◆ Texto fornecido ◆
Um outro aspecto fundamental em termos de aumentar e manter a produtividade por animal em níveis adequados é a suplementação de animais em pastejo com minerais praticamente em todas as condições e com proteína e ou energia em determinadas condições específicas. O manejo racional das pastagens e a suplementação adequada de animais em pastejo são ferramentas importantes disponíveis para aumentar a produtividade das pastagens e dos animais (ver artigos anteriores sobre suplementação no BeefPoint).

As diferentes alternativas de suplementação de animais em pastejo associadas ao confinamento, a genótipos e a grau de estrutura corporal (frame), permitem planejar estratégias para produção de diferentes tipos de carcaças para atender tanto o mercado em geral como nichos de mercado durante o ano todo. O uso dessas ferramentas deverá aumentar bastantes nos sistemas de produção de carne bovina.

A integração lavoura pecuária, tanto dentro de fazendas como de regiões, já acontece e será cada vez mais importante no planejamento da alimentação dos sistemas de produção de gado de corte no futuro.

O processamento de grãos através de silagem de grãos de cereais úmidos (milho e sorgo) e de extrusão (milho, sorgo, soja, resíduos respectivos), deverá desempenhar papel crescente como ingredientes de rações, concentrados e suplementos protéicos.

Uréia protegida ou fontes de nitrogênio não protéico de degradação controlada (lenta) no rúmen também deverão desempenhar papel importante no futuro, principalmente para inclusão em suplementos protéicos destinados à suplementação de animais a pasto.

◆ Tarefa 1 ◆
Segundo o texto sobre alimentação de gado de corte, quais grãos são usados na silagem de grãos de cereais úmidos?
◆ Tarefa 2 ◆
Repita um trecho do texto sobre alimentação de gado de corte, começando nas palavras "A integração lavoura" e parando depois de "corte no futuro.".

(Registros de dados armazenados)
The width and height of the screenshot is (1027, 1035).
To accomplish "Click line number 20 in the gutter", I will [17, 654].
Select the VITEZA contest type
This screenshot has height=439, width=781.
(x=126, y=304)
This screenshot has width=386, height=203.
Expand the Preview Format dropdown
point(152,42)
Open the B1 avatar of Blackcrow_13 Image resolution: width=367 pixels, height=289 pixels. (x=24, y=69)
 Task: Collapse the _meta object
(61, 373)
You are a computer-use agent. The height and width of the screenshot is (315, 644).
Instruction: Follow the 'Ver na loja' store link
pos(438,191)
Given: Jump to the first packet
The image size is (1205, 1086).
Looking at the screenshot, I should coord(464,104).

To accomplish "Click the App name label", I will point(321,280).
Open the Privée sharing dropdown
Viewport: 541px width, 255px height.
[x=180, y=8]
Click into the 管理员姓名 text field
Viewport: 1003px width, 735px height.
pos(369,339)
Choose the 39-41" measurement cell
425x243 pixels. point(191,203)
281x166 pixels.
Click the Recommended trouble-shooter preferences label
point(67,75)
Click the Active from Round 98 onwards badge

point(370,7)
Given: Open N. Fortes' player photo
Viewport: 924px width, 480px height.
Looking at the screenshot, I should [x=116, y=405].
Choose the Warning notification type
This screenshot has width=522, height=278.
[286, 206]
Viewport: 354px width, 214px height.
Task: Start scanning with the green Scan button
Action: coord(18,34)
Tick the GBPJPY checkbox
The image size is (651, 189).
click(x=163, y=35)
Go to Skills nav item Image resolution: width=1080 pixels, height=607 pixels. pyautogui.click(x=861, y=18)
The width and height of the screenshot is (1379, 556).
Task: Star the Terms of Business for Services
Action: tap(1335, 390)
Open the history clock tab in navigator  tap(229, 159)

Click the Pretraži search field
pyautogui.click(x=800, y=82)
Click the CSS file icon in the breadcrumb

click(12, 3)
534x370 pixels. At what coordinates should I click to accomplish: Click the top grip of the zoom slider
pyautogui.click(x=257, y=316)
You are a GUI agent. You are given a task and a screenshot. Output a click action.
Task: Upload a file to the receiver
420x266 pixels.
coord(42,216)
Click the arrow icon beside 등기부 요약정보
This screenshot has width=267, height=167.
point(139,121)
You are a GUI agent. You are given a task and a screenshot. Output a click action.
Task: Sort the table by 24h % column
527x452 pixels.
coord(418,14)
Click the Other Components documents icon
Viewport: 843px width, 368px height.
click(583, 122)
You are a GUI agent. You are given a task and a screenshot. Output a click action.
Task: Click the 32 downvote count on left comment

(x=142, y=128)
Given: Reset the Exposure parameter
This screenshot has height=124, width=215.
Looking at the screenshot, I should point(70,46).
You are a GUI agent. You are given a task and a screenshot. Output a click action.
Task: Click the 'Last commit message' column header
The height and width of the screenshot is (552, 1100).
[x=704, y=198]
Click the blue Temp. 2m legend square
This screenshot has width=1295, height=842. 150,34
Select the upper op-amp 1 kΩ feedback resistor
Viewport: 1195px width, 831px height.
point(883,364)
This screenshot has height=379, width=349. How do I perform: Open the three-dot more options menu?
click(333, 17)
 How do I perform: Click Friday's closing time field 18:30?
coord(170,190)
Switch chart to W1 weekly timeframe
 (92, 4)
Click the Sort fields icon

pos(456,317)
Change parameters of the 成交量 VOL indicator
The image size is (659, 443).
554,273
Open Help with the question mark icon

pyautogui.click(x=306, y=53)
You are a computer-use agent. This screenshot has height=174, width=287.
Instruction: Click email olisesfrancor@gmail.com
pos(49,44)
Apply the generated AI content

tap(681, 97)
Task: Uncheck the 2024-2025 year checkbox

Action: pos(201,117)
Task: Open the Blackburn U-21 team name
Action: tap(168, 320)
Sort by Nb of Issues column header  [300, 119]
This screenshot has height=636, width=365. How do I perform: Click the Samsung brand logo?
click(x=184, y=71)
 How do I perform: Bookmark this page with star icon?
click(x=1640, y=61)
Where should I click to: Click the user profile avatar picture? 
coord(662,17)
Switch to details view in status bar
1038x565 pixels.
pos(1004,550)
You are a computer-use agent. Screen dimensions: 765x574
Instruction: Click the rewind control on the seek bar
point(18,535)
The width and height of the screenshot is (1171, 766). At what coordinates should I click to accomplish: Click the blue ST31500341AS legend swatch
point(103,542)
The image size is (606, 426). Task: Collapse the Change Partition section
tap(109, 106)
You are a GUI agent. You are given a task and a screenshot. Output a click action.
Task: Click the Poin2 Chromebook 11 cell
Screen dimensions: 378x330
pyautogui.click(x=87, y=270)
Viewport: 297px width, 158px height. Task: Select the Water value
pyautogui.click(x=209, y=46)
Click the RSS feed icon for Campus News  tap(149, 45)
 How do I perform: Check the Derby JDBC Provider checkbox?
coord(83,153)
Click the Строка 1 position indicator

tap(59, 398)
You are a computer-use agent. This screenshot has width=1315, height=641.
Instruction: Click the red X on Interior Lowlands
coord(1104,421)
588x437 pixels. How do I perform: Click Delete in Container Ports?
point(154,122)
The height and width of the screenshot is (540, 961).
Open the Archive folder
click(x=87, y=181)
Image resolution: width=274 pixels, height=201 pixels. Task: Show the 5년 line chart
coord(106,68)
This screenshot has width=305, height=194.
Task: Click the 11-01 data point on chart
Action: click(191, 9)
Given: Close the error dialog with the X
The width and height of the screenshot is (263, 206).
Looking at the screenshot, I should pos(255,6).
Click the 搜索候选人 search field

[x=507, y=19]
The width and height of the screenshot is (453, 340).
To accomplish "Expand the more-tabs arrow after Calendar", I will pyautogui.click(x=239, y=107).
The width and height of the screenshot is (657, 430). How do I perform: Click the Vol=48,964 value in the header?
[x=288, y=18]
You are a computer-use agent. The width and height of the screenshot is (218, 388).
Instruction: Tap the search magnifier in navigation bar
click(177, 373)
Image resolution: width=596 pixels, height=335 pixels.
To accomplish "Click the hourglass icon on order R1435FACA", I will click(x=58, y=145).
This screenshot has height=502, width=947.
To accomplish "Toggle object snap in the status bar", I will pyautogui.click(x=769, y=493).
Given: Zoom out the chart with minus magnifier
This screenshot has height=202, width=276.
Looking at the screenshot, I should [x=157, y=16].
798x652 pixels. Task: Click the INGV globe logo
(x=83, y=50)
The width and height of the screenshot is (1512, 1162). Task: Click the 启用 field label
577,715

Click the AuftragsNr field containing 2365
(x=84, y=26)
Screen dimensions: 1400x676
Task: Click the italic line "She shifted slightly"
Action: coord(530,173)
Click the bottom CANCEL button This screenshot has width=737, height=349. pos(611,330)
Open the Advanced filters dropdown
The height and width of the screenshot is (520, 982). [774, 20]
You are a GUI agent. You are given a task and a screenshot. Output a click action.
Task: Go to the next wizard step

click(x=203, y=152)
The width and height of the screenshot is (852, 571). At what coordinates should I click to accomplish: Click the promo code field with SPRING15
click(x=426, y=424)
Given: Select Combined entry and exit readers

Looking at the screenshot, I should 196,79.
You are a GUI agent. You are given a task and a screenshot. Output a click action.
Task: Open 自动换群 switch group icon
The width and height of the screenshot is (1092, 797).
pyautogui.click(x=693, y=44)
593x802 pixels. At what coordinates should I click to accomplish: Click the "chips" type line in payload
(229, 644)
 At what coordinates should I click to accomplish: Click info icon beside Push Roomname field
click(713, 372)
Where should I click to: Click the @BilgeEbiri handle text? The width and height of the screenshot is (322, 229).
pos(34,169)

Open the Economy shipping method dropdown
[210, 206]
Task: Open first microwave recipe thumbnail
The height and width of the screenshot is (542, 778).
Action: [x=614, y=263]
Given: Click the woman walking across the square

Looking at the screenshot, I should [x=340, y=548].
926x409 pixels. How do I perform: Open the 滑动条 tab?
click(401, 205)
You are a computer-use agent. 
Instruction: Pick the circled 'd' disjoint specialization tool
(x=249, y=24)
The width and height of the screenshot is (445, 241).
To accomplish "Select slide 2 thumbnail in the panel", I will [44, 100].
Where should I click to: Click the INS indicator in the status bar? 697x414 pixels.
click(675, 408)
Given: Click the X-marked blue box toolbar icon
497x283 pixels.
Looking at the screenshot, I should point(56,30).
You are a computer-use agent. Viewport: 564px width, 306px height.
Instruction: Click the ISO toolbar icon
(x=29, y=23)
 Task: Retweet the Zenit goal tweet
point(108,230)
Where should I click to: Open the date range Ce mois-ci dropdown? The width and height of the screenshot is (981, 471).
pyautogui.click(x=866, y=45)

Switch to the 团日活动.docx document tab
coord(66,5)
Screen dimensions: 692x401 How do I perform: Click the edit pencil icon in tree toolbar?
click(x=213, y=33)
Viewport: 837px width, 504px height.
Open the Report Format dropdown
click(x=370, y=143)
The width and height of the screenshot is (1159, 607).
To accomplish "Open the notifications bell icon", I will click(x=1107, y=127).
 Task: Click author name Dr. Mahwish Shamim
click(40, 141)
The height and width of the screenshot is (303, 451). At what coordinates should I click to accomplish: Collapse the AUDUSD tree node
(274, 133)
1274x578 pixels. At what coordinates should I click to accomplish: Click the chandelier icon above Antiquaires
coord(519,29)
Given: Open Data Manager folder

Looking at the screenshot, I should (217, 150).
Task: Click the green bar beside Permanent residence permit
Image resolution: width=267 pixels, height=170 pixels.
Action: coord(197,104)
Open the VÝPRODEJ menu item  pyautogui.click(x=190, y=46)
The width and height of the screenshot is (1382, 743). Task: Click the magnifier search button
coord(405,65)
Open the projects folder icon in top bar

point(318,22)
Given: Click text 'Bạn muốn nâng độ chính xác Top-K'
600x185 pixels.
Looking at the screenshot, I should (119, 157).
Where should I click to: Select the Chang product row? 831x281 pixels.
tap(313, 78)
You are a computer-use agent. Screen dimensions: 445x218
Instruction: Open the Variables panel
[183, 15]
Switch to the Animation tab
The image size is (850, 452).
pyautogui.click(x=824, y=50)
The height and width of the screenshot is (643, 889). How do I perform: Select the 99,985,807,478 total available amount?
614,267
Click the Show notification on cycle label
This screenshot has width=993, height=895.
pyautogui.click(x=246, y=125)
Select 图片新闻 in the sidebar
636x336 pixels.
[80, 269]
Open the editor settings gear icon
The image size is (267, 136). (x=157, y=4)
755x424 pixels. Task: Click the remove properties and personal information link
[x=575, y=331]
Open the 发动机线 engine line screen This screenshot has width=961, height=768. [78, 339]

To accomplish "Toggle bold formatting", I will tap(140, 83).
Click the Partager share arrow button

◆ Resposta 1 ◆
Milho e sorgo.

◆ Resposta 2 ◆
A integração lavoura pecuária, tanto dentro de fazendas como de regiões, já acontece e será cada vez mais importante no planejamento da alimentação dos sistemas de produção de gado de corte no futuro.